Collected data entries ::
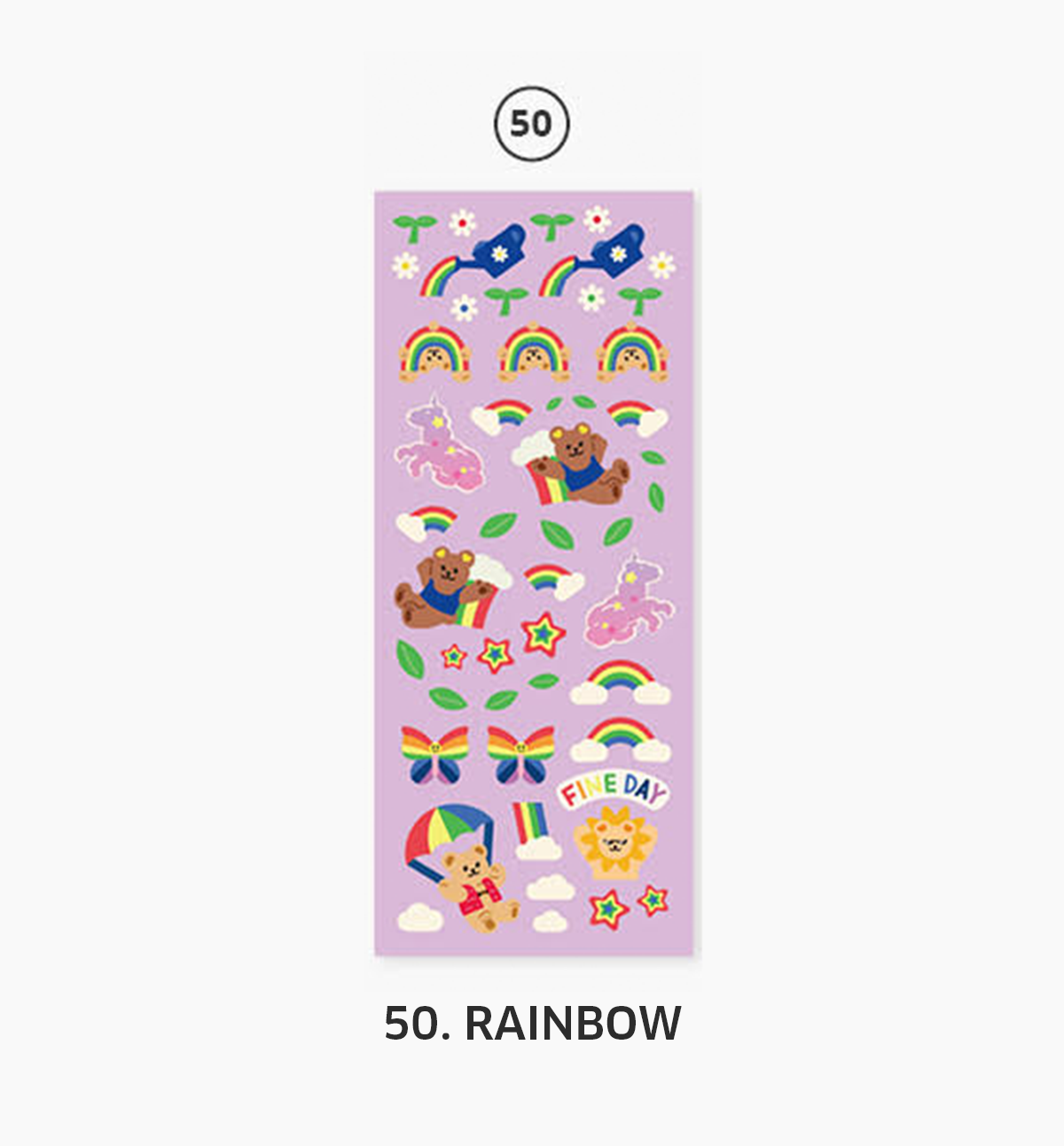Click the largest rainbow star sticker
Screen dimensions: 1064x1146
(x=543, y=635)
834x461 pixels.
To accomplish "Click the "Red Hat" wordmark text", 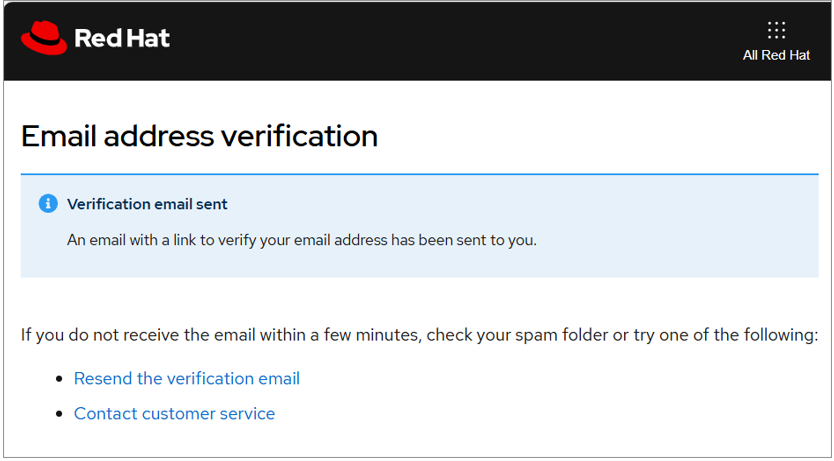I will [122, 39].
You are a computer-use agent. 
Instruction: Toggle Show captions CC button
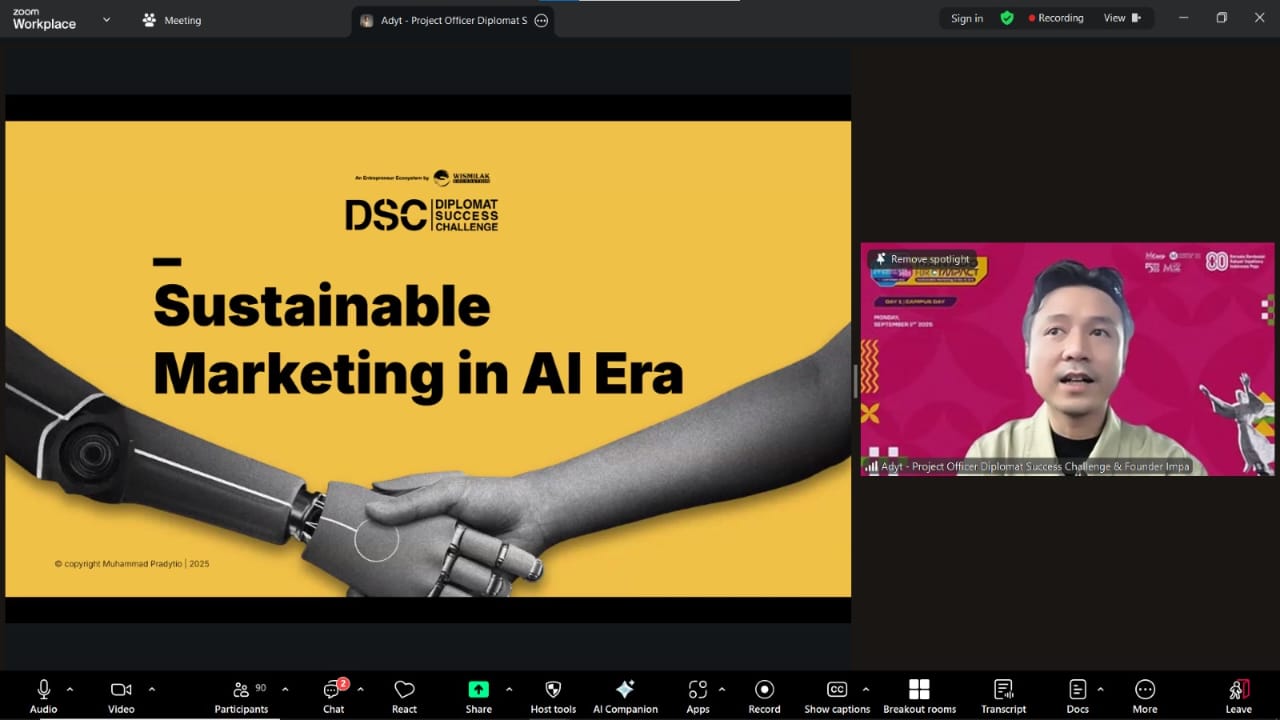point(837,689)
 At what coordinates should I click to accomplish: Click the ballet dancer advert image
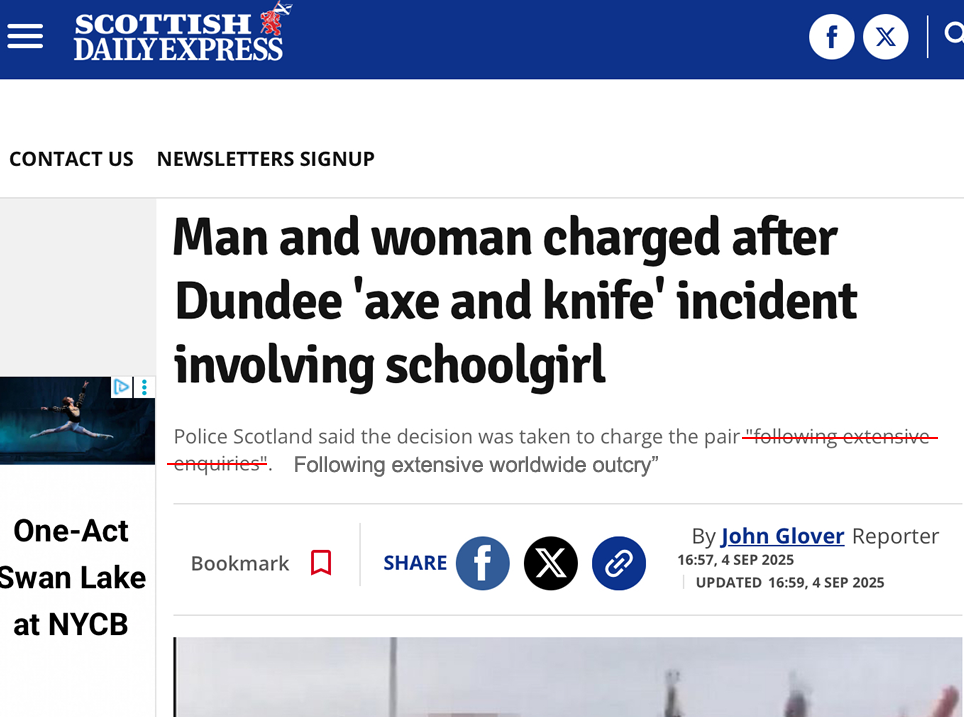(x=77, y=421)
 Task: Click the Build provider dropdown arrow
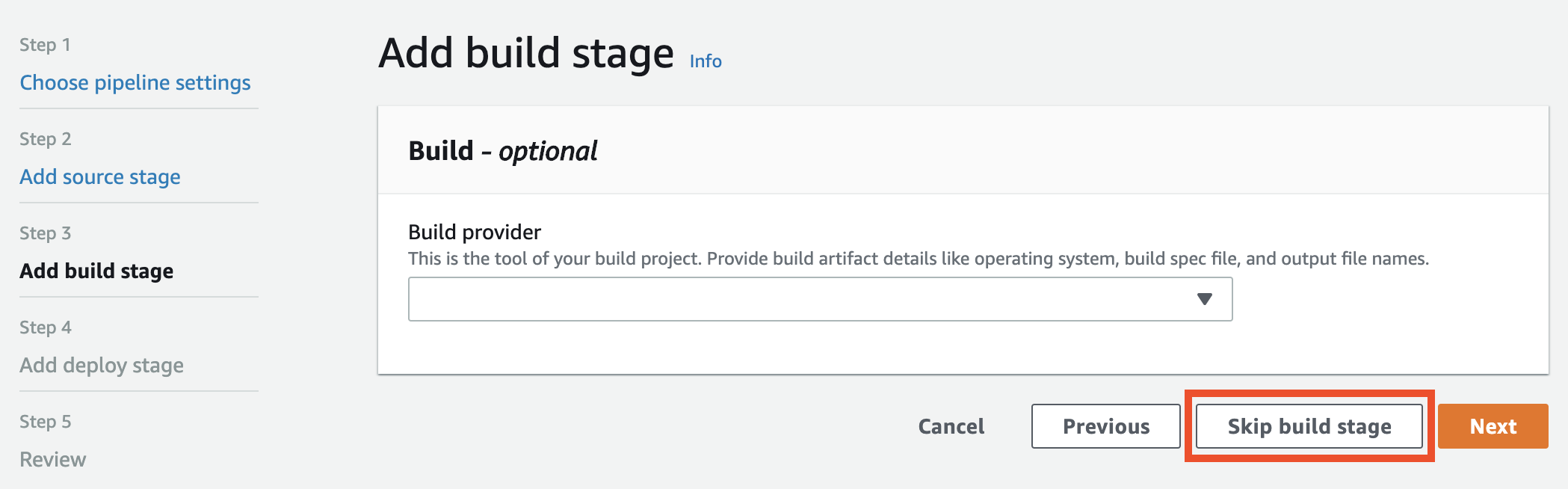click(x=1204, y=299)
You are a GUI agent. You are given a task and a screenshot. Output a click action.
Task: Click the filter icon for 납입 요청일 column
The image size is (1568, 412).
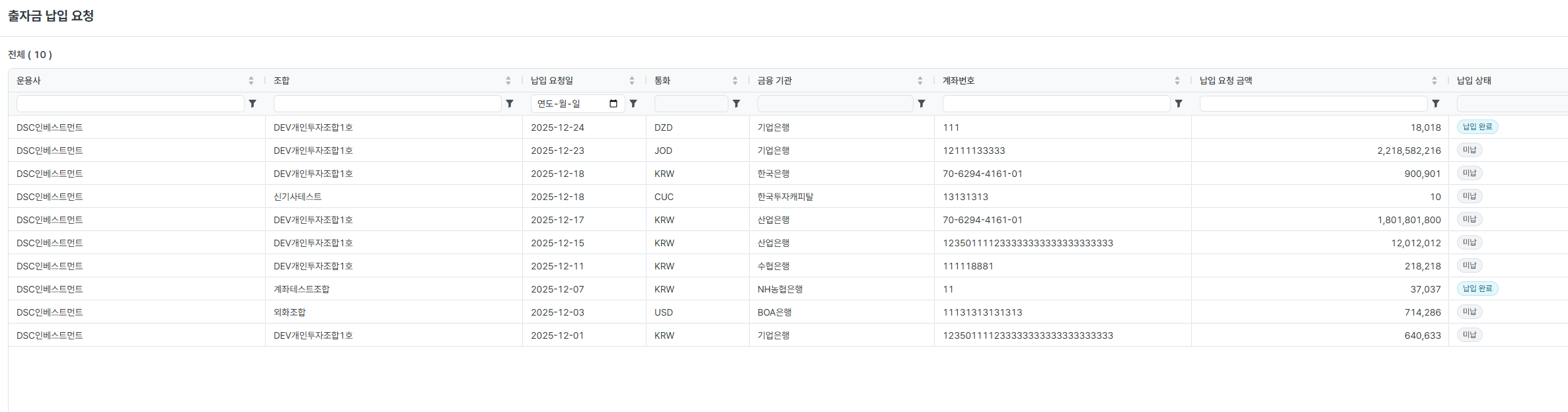click(633, 104)
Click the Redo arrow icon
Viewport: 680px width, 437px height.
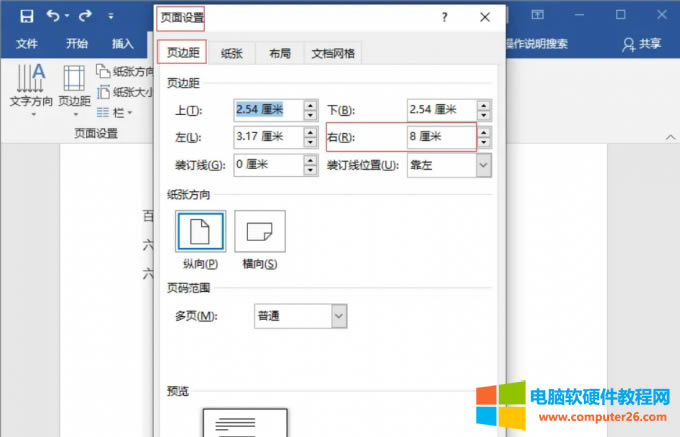85,16
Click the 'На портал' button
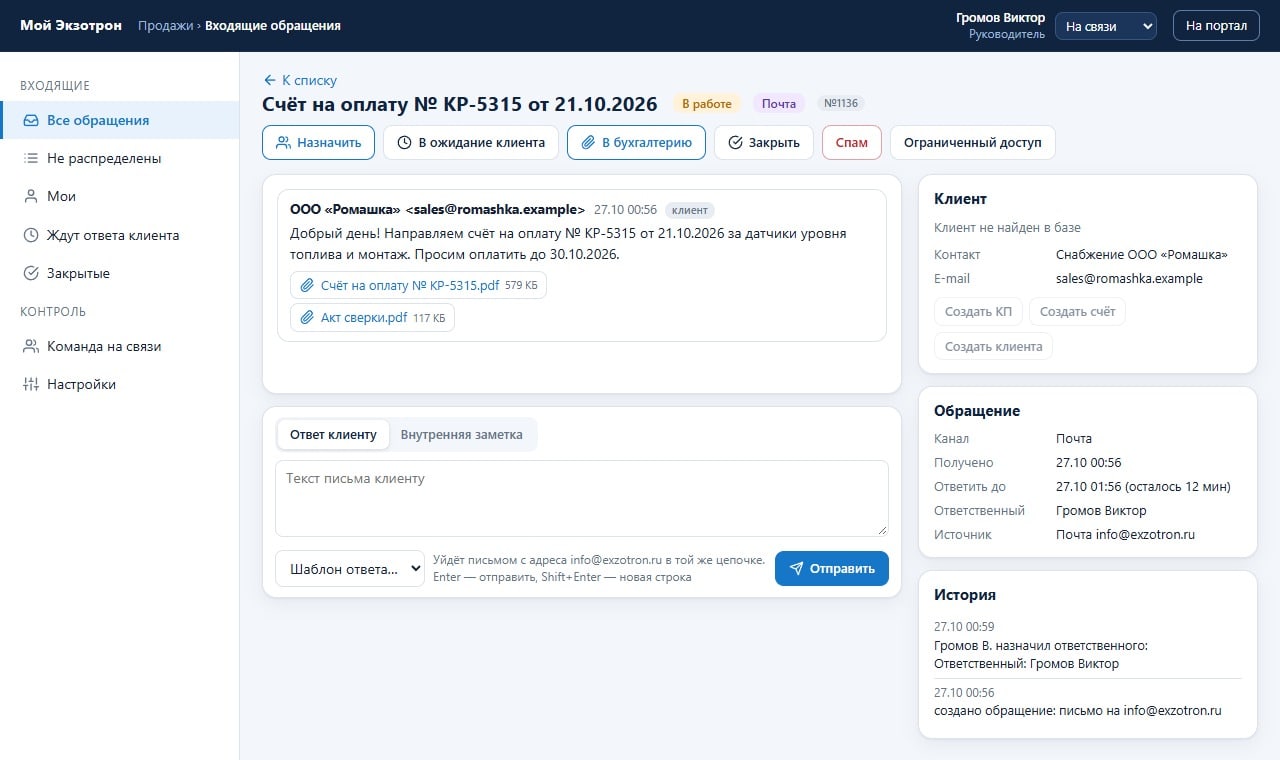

What is being asked :: Lines containing the word "agent" are to be located in the entries and copied.

Answer box ::
You are a computer-use agent. 
You are a GUI agent. You are given a task and a screenshot. Output a click action.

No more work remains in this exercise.